2. Fundamental miscarriage of justice
"A fundamental miscarriage of justice occurs only in those extraordinary instances when a constitutional violation probably has caused the conviction of one innocent of the crime." Funderbird-Day v. Artuz, 2002 WL 31427345 (S.D.N.Y. Nov. 4, 2002) (quoting Rodriquez v. Mitchell, 252 F.3d 191, 204 (2d Cir. 2001). To show a fundamental miscarriage of justice, petitioner must show by clear and convincing evidence that but for the constitutional error, no reasonable juror would have found the petitioner guilty. Reyes, 1999 WL 1059961, at *2 (quoting Sawyer v. Whitley, 505 U.S. 333, 335 (1992)). Here, petitioner does not make any showing to meet his heavy burden.
B. Exhaustion
Additionally, petitioner's claim in regard to the prosecution's impeachment must fail because it is unexhausted in state court.
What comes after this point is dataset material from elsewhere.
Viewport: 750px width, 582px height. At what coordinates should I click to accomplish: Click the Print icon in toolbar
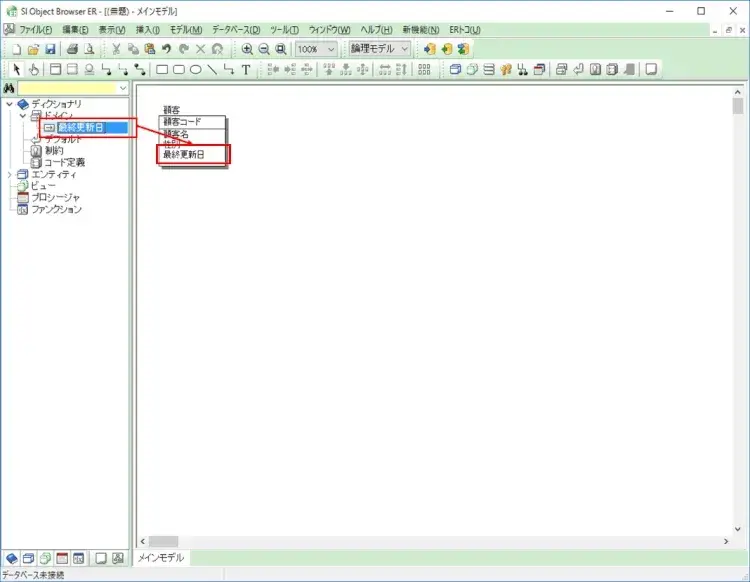pos(72,49)

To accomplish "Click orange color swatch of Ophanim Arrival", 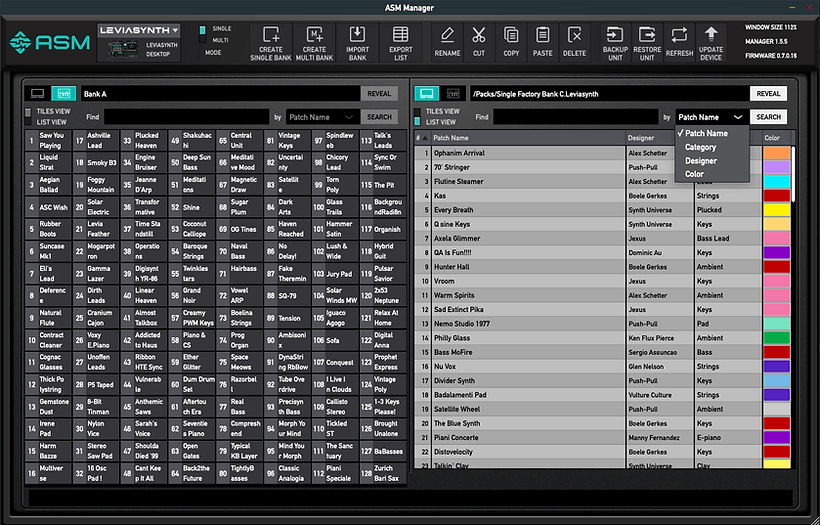I will pyautogui.click(x=777, y=153).
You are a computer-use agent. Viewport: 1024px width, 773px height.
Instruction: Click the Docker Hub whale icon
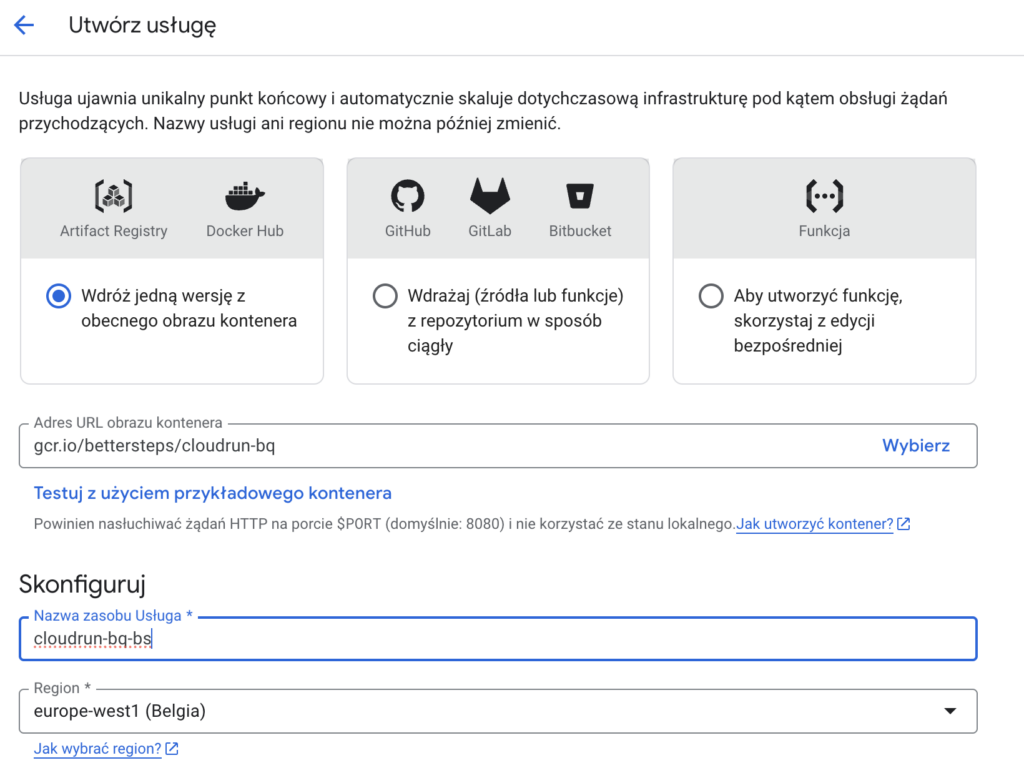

The only issue presented to the New York Court of Appeals was whether the "911" calls were impermissibly admitted, and therefore petitioner's impeachment claim is not exhausted. Petitioner must have exhausted all of his remedies available through the state courts first before obtaining federal review, unless there is an absence of state corrective process available or the circumstances render that process ineffective to protect his rights. 28 U.S.C. § 2254(b)(1). Petitioner makes no showing, however, that circumstances rendered the state process ineffective to protect his rights. Id. § 2254(b)(1)(A)(ii). Furthermore, although there is "an absence of available State corrective process," id. § 2254(b)(1)(A)(i), because petitioner is now procedurally barred from applying a second time to the Court of Appeals to exhaust his impeachment claim, see N.Y.C.P.L. § 460.20; People v. McCarthy, 250 N.Y. 358 (1929), the Second Circuit has held that in such a circumstance "federal habeas courts also must deem the claims procedurally defaulted." Aparicio v. Artuz, 269 F.3d 78, 90 (2d Cir. 2001) (citing Coleman v. Thompson, 501 U.S. 722, 735 n. 1). Petitioner fails to show good cause and prejudice or a miscarriage of justice to excuse this procedural fault, and his impeachment claim is therefore barred from federal review for this additional reason. Id.; Glenn, 98 F.3d at 724.
IV. CONCLUSION
For the foregoing reasons, petitioner's § 2254 habeas petition is denied and the R R affirmed. The Clerk of the Court is instructed to close any pending motions and remove this case from my docket.